◆ **Exercise directions**: In the records below, find the line containing "Relaciones con los inversores (89, 2465)" and restate it and all lines after it exactly, through the last line.

◆ **Dataset content**:
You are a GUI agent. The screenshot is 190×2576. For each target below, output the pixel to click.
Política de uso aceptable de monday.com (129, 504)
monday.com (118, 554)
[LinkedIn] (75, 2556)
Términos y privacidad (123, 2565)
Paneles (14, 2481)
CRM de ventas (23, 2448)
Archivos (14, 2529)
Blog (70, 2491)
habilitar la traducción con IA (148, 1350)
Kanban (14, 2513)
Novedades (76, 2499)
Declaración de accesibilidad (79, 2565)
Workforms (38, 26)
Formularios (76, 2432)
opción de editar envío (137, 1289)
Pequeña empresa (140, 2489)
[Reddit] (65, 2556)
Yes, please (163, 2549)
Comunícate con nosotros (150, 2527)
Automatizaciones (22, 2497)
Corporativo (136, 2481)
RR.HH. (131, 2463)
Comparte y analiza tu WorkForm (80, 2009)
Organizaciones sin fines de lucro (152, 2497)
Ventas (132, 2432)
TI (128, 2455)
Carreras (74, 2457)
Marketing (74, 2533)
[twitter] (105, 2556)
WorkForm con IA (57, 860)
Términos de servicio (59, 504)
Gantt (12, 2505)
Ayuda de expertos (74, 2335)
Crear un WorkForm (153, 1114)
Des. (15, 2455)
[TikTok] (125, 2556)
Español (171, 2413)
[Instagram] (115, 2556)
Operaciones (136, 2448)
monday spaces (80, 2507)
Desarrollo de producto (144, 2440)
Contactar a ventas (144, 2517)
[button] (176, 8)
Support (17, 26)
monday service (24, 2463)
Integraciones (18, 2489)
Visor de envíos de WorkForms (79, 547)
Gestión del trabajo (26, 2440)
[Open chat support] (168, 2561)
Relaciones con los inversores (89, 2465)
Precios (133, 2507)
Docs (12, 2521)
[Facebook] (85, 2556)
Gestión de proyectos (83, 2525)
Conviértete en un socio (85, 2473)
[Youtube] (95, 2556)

◆ **Solution to this exercise**:
Relaciones con los inversores (89, 2465)
Precios (133, 2507)
Docs (12, 2521)
[Facebook] (85, 2556)
Gestión de proyectos (83, 2525)
Conviértete en un socio (85, 2473)
[Youtube] (95, 2556)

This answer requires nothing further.